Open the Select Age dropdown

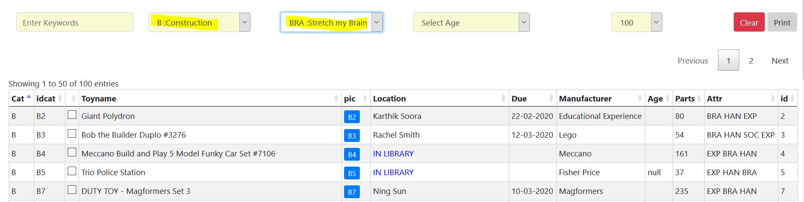click(471, 23)
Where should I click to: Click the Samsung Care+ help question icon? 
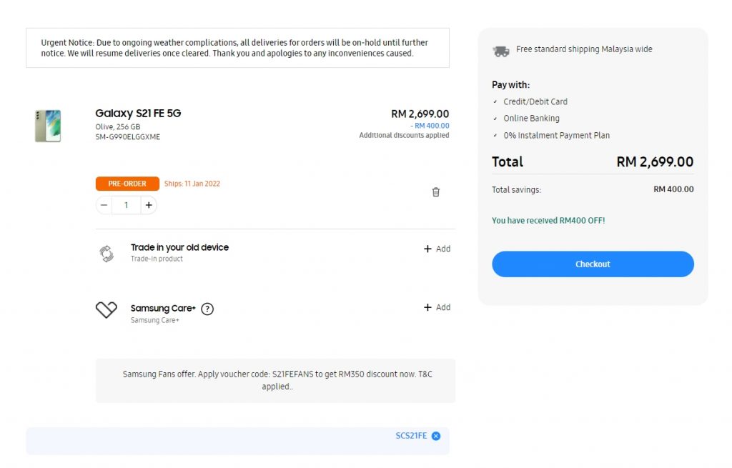pyautogui.click(x=207, y=309)

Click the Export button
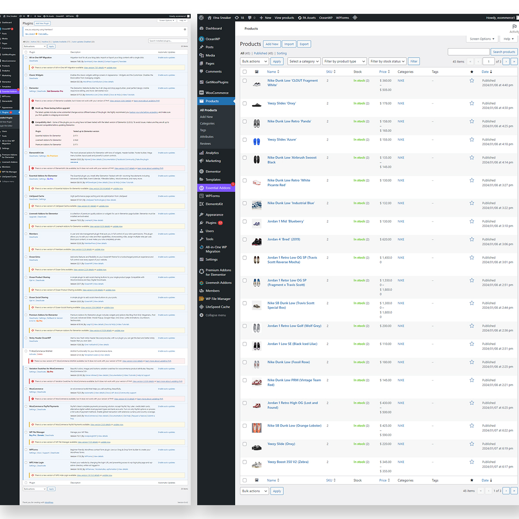coord(304,44)
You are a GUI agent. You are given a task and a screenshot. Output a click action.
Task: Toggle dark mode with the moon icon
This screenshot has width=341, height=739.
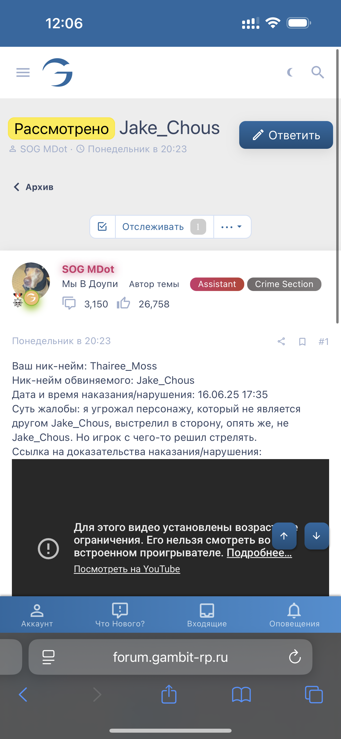(290, 72)
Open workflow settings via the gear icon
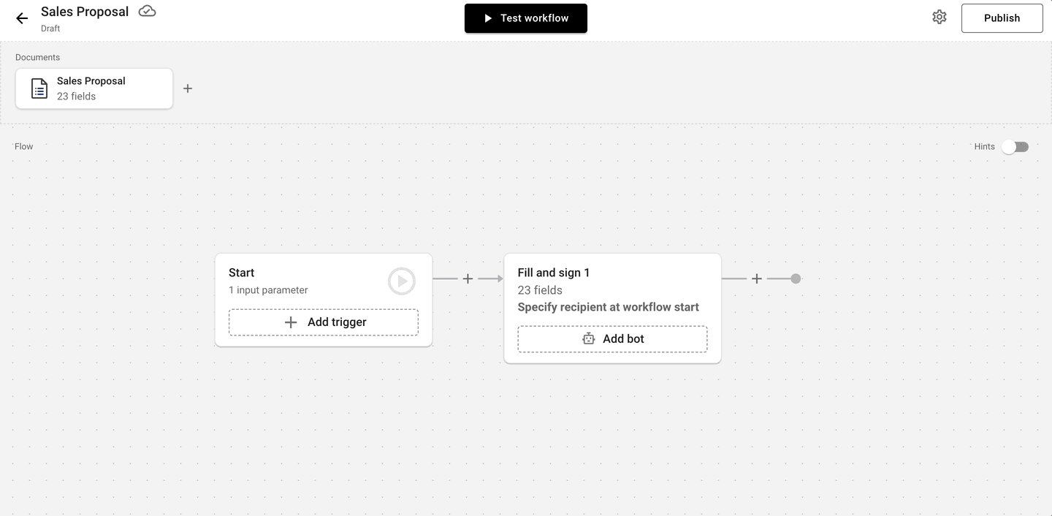Viewport: 1052px width, 516px height. pyautogui.click(x=939, y=16)
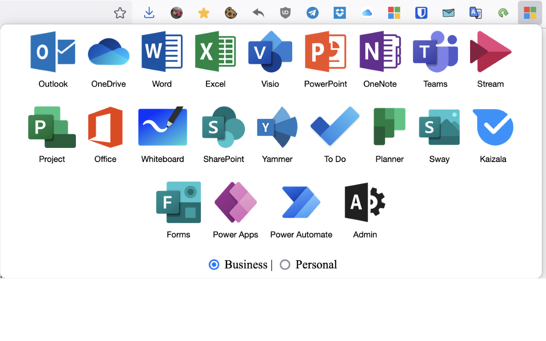Open the Outlook app
Screen dimensions: 546x341
[x=52, y=51]
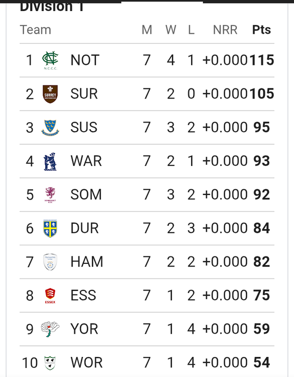This screenshot has height=377, width=294.
Task: Click the M matches column header
Action: point(147,30)
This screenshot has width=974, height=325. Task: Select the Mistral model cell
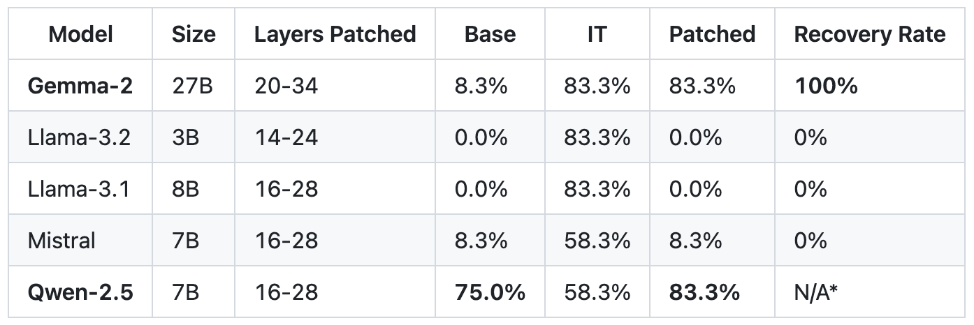pos(61,241)
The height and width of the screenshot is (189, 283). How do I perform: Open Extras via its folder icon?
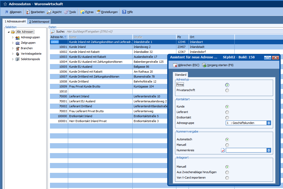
----------
▶ [ACTIVITY]
The answer must be the lines above from the line that contains "Click the Export button" to the final line of the data, word for word, with no pictures.

▶ [FINISHED TASK]
Click the Export button
coord(304,44)
You are a GUI agent. You are given a task and a screenshot. Output a click action.
Task: Toggle dark mode with the moon icon
This screenshot has width=341, height=739.
(290, 72)
Open workflow settings via the gear icon
Viewport: 1052px width, 516px height. pyautogui.click(x=939, y=16)
Open the Outlook app
Screen dimensions: 546x341
[x=52, y=51]
This screenshot has height=377, width=294.
Task: Click the M matches column header
Action: point(147,30)
This screenshot has width=974, height=325. Task: Select the Mistral model cell
pos(61,241)
The height and width of the screenshot is (189, 283). How do I perform: Open Extras via its folder icon?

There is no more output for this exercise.